The core idea is to traverse the tree in a way that builds the number from the root to each leaf as we go. We keep track of the number formed so far and update it as we move down the tree.

Here's how the algorithm would work step-by-step:

Start at the very top of the tree, the root.
Imagine you're building a number step-by-step as you walk down the tree.
At each step, you add the current node's value to the number you've built so far, effectively extending it by one digit to the right.
When you reach a leaf (a node with no children), the number you've built is a root-to-leaf number. Add this number to a running total.
If you reach a node with one or two children, continue moving down the tree, passing the currently built number to each child to extend.
Once you have explored every path from the root to every leaf, return the total sum of all the root-to-leaf numbers you found.

Code Implementation

class TreeNode:
    def __init__(self, val=0, left=None, right=None):
        self.val = val
        self.left = left
        self.right = right

def sum_numbers(root):
    def dfs(node, current_number):
        if not node:
            return 0

        current_number = current_number * 10 + node.val

        # If it's a leaf, add the number to the total.
        if not node.left and not node.right:
            return current_number

        # Explore the left and right subtrees.
        left_sum = dfs(node.left, current_number)

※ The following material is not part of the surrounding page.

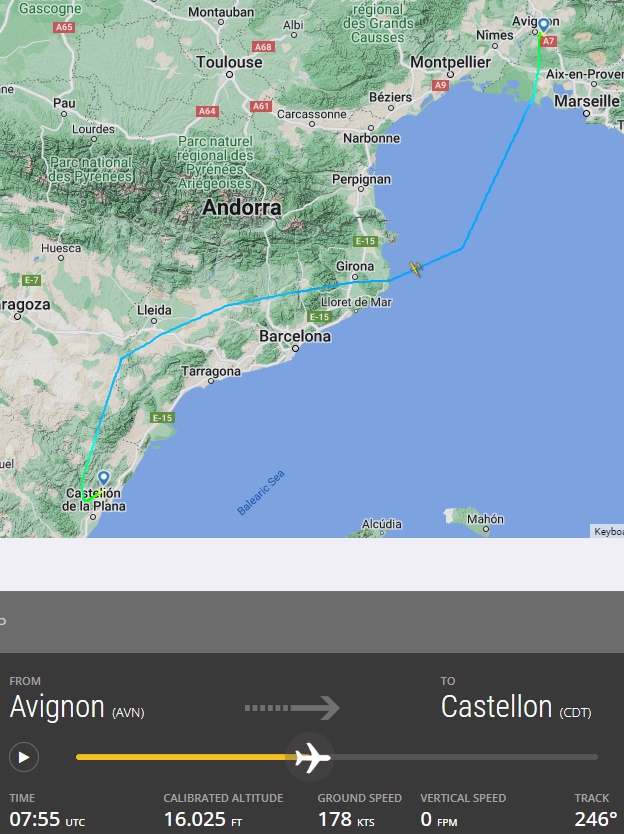This screenshot has width=624, height=834.
Task: Click the play button for flight playback
Action: [24, 757]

        right_sum = dfs(node.right, current_number)

        # Summing up the paths from left and right
        return left_sum + right_sum

    # Initiate the depth-first search from the root.
    return dfs(root, 0)

Try it yourself on LeetCode

Big(O) Analysis

Time Complexity

O(n) – The algorithm visits each node in the binary tree exactly once. The amount of work done at each node (multiplying the existing path value by 10 and adding the node's value) is constant. Therefore, the time complexity is directly proportional to the number of nodes in the tree, which is n. Consequently, the time complexity is O(n).

Space Complexity

O(H) – The algorithm uses recursion to traverse the tree. The maximum depth of the recursion stack is equal to the height of the tree, denoted as H. In the worst-case scenario (a skewed tree), H can be equal to N, where N is the number of nodes in the tree. Therefore, the auxiliary space complexity is O(H), representing the space used by the call stack.

Edge Cases

Case	How to Handle
Null root node	Return 0 immediately since there are no root-to-leaf paths.
Single node tree (root is also a leaf)	Return the value of the root node as it represents a single path.
Tree with all nodes having value 0	The algorithm should correctly compute the sum of all root-to-leaf numbers, which will be 0.
Tree with very long paths leading to potential integer overflow	Use a data type that can handle larger numbers, or use modular arithmetic during path number construction.
Tree where all left children are null	The algorithm should still correctly traverse and sum the root-to-leaf paths even with a skewed tree structure.
Tree where all right children are null	The algorithm should still correctly traverse and sum the root-to-leaf paths even with a skewed tree structure.
Deeply unbalanced tree causing stack overflow in recursive solutions	Consider an iterative approach (e.g., using a stack) instead of recursion to avoid exceeding stack limits.
Nodes with non-digit values (outside 0-9 range)	Add validation to ensure nodes only contain digits and return an error or handle as 0 if invalid data is found.